Océane Sercien-Ugolin : On n’était pas sûrs que je sois sur pied pour les Jeux, car j’ai eu une blessure assez grave. C’est pour cela que j’étais remplaçante, mais sinon, à la base, j’étais dans le collectif. Le principal enseignement, c’est le sacrifice pour arriver au sommet. Le revers de la médaille. On en a beaucoup parlé avec Simone Biles. C’est une expérience de fou, hyper jolie, qui m’a fait apprendre sur moi. Mais c’est aussi très dur derrière. La pression qui redescend après cette médaille, mais aussi la fatigue psychologique.
On va chercher très loin au fond de soi.
Je parle pour moi en tout cas. Émotionnellement, j’ai tout vécu. À cause ou grâce à la blessure. C’est beau, les gens nous félicitent. C’est quelque chose de grand mais c’est quelque chose qui va puiser très loin dans les ressources. Il faut se reconstruire, remonter la pente après être arrivées au sommet.
Vous repartez de Tokyo la médaille d’or autour du cou, vous avez marqué l’histoire avec le doublé. Qu’avez-vous ressenti à ce moment-là ? Est-ce que, presque trois mois après, cette victoire vous porte encore chaque jour ?

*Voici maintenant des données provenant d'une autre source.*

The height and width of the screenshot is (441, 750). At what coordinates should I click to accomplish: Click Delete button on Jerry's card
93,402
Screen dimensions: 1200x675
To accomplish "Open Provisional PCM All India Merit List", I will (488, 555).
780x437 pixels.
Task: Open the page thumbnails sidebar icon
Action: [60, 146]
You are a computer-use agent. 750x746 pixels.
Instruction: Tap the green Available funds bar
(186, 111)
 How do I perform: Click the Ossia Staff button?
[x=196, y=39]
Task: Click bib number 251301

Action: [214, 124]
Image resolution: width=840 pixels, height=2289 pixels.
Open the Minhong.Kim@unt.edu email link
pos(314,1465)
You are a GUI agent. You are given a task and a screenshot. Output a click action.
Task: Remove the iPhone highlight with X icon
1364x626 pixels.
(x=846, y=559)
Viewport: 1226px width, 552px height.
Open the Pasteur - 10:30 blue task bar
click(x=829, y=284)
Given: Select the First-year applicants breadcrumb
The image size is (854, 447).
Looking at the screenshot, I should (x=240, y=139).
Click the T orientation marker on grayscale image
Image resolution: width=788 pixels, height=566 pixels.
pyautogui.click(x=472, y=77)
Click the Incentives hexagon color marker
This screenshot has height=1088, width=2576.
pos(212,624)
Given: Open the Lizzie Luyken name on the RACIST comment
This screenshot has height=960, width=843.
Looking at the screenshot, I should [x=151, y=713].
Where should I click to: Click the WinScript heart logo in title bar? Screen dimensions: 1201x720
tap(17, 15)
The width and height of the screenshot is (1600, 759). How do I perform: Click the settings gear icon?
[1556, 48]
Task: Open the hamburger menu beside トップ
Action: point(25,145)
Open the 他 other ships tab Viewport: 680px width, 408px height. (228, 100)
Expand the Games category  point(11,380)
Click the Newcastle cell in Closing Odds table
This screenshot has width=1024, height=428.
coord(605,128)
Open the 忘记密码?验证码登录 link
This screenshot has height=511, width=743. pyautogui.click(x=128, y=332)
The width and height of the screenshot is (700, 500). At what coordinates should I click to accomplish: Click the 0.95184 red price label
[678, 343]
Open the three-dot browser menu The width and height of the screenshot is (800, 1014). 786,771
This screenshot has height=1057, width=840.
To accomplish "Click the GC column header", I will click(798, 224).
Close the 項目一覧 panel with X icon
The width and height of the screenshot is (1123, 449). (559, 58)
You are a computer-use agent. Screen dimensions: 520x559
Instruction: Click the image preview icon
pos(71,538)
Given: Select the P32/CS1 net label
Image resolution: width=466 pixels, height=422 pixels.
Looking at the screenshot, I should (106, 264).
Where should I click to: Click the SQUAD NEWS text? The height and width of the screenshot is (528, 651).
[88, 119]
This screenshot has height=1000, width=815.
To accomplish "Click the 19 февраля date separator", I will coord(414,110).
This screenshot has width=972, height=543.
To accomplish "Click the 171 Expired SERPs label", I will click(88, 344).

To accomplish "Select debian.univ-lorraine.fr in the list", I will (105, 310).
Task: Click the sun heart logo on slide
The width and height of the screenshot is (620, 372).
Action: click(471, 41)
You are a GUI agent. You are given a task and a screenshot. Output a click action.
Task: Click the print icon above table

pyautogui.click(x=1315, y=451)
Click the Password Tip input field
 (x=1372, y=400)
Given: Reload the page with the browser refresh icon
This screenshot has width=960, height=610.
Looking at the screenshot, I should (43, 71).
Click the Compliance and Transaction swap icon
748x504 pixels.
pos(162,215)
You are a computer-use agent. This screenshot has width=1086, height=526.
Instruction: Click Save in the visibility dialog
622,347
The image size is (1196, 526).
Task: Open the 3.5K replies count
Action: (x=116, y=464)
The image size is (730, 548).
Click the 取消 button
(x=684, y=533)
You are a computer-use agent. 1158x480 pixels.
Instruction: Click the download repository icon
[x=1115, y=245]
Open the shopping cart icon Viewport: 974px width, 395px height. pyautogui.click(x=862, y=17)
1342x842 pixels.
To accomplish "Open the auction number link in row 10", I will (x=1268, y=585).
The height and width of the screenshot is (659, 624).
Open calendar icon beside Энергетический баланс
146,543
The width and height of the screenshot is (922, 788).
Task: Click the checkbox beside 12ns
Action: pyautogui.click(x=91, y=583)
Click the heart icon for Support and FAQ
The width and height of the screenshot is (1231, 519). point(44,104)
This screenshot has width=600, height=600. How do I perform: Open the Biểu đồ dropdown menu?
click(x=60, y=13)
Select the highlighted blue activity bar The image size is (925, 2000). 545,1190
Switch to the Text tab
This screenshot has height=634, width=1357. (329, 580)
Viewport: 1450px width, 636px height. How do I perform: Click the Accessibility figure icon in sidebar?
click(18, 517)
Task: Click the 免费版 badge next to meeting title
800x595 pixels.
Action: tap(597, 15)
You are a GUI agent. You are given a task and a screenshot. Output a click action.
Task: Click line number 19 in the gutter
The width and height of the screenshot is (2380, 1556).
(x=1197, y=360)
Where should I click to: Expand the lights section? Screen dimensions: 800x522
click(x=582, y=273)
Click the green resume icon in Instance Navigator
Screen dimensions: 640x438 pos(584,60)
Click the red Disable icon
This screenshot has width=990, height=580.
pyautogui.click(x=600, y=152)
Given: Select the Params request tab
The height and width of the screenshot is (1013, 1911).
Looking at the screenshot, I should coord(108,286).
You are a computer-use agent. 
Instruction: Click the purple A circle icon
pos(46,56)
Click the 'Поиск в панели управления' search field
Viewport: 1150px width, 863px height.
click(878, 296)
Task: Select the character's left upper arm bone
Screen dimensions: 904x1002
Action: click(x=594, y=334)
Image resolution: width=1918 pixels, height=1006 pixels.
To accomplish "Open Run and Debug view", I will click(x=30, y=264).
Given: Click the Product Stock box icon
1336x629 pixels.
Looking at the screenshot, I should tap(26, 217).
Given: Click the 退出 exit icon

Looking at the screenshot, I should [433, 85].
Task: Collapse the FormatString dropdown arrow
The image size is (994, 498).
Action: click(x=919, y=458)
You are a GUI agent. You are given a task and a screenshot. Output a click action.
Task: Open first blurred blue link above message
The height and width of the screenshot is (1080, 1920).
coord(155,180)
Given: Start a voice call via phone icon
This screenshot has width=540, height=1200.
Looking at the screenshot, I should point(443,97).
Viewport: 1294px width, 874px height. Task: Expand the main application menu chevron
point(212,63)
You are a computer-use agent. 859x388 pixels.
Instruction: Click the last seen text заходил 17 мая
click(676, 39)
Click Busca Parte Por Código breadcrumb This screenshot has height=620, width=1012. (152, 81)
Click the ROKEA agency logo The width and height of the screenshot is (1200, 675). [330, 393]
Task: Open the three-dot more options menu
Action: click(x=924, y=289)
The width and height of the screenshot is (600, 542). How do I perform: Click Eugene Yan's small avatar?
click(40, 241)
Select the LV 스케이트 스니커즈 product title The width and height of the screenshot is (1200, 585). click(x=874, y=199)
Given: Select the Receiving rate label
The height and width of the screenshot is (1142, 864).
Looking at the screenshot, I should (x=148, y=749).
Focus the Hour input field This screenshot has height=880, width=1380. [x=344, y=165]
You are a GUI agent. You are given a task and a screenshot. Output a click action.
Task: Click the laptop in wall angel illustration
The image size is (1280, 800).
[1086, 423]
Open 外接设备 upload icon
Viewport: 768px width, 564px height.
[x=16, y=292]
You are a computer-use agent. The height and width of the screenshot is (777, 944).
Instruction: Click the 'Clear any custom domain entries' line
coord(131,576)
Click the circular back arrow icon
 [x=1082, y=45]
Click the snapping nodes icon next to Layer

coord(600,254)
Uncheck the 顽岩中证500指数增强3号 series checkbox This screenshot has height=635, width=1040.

C’est fou. On a vu les garçons et autres sport co gagner, ou faire des secondes places. C’est un message fort que l’on envoie. Cela ne peut qu’inspirer et donner un nouvel élan à notre sport, pour qu’il soit plus connu et mieux médiatisé. C’est une belle récompense. Je suis contente d’avoir fait partie de cette aventure là. Cela me porte encore chaque jour. Quand les gens viennent me voir pour me dire : « C’est trop bien ce que vous nous avez fait vivre », cela fait chaud au cœur ! Mais moi, je suis toujours dans cette phase où je suis encore un peu fatiguée. On a enchainé, on n’a pas eu trop de pauses depuis. Je ne sais pas si c’est la victoire où la fatigue qui commence à m’atteindre. Je suis hyper contente. Parfois quand j’arrive chez moi, je vois la médaille et je me rappelle quand même que c’est un truc de ouf que l’on a fait.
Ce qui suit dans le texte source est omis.